В этой связи можно вспомнить фразу великого критика. Когда в 1914 году разразилась война, кто-то, знавший поглощающую любовь Фаге к книгам, посочувствовал ему по поводу удара по литературе. Он ответил в тоне упрека: «Национальное будущее — вещь куда более важная, чем литературное будущее».

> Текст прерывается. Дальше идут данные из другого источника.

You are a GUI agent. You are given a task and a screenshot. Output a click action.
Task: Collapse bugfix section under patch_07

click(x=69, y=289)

Эти социологические интересы неуклонно подчеркивались. Фаге стал не меньше любить великие книги, но более склонен был обращаться от их технической к их этической ценности. Он сам стал моралистом, проанализировав в стольких красноречивых томах работы и характеры политиков и учителей XIX века. Он обладал законченной способностью развлекать и радовать, пока наставлял, и было примечательно, что в этих трактатах своей поздней зрелости он обращался к гораздо более широкой публике, чем когда-либо прежде. Его «Commentaire du Discours sur les Passions» был связующим звеном между ранними чисто литературными трактатами и поздними анализами психологических явлений, но он был весьма успешным. Еще более повсеместно популярными были маленькие книги о «Дружбе» и «Старости», которые пользовались большим тиражом, чем любые другие современные работы их класса. Фаге был доволен своей популярностью и чувствовал, что его признают принадлежащим к той «старой расе точных и тонких моралистов», предтечей которых был Ларошфуко. Из этих моральных исследований наиболее обсуждаемым было то, что касалось «Le Culte de l'Incompétence» (1910), книги, которая имеет весьма примечательное отношение к состоянию Франции, когда разразилась война.

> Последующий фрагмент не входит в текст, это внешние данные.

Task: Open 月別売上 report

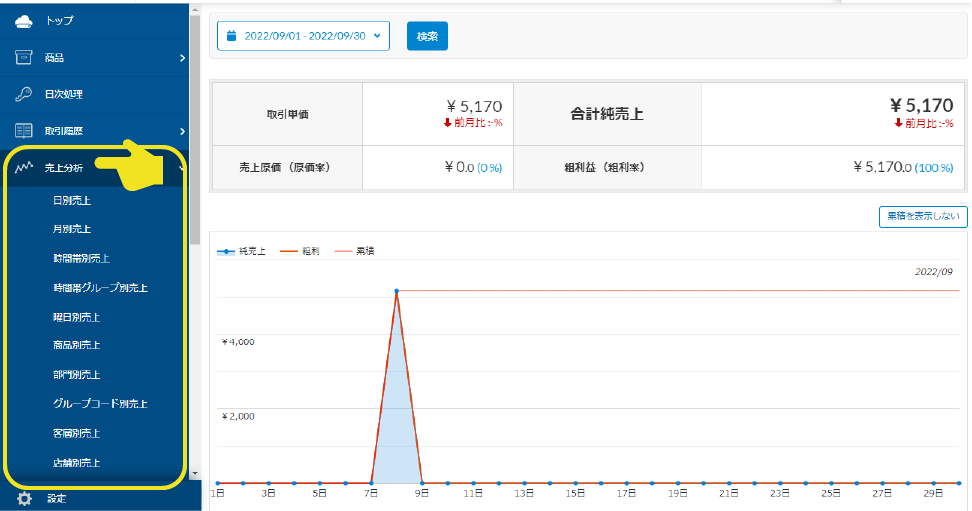Action: [x=72, y=229]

К концу своей жизни Фаге стал великой силой во Франции. Он осуществлял из той заваленной книгами комнаты на улице Монж патриотическое, любезное, братское влияние, которое пронизывало каждый уголок франкоговорящего мира. Но его здоровье, которое долгое время было подорвано, сдалось под бременем войны. Он никогда не давал себе отдыха от постоянного литературного труда и всегда говорил, что знает, что до того, как ему исполнится семьдесят лет, он будет «похоронен и забыт». Третий инсульт унес величайшего живого друга литературы во Франции 7 июня 1916 года, на шестьдесят девятом году жизни. Похоронен он, наконец, к их скорби, но его соотечественники не забудут его легко.

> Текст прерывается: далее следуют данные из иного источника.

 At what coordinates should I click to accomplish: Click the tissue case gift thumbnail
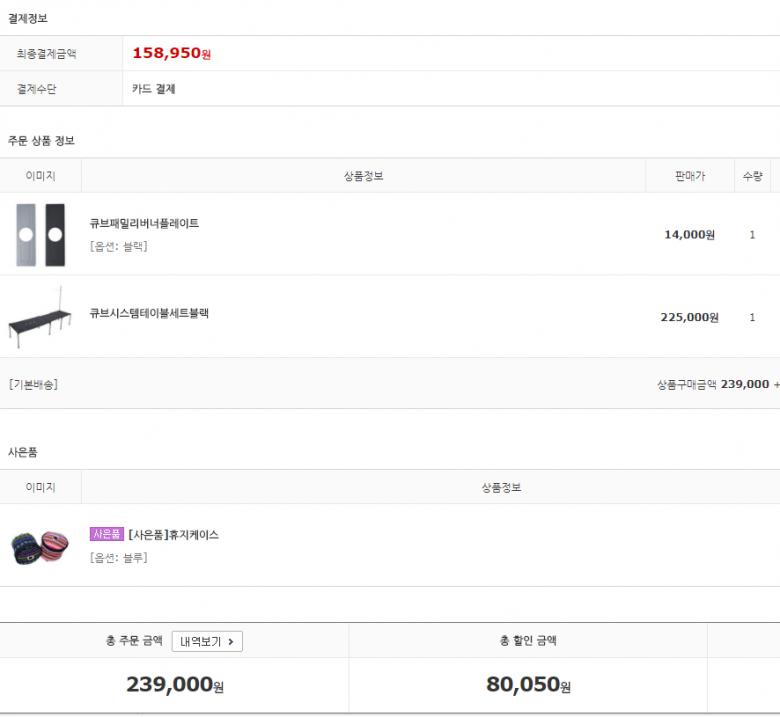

Нелегко найти общие термины, в которых можно описать Фаге и его замечательного современника Реми де Гурмона. Их два круга влияния были далеко идущими, но не соприкасались. В весьма обширной литературе каждого из них другой, возможно, никогда не упоминается. Мы можем предположить, что для французского наблюдателя было бы почти невозможно рассматривать их вместе, не позволив чаше весов склониться в пользу того или иного имени. Но здесь может пригодиться использование иностранной критики, которая рассматривает все поле с большого расстояния и без страсти. Контраст между этими двумя писателями, обоими честными, трудолюбивыми и плодотворными, обоими поглощенными и погруженными в литературу, обоими жаждущими открыть истину во всех направлениях, был все же больше, чем их сходство. Мы кратко наблюдали в Фаге университетского профессора, великого публичного интерпретатора шедевров. В Реми де Гурмоне, с другой стороны, мы встречаем человека, который, презирая посредственность и терпя лишь то, что изысканно, стоит в стороне от толпы и едва ли поделится своей мечтой с учеником. Фаге, подобно лорд-канцлеру словесности, сведущ во всем законодательстве ума и живет в постоянном разъяснении его. Гурмон, стоя во внешнем дворе, привлекает к себе молодых и дерзких, протестуя против того, что законы существуют, кроме тех, которые основаны на собственном эклектизме художника. Вместе, или, скорее, спиной к спине, они обращались почти ко всем, кто был умен во Франции между 1895 и 1914 годами.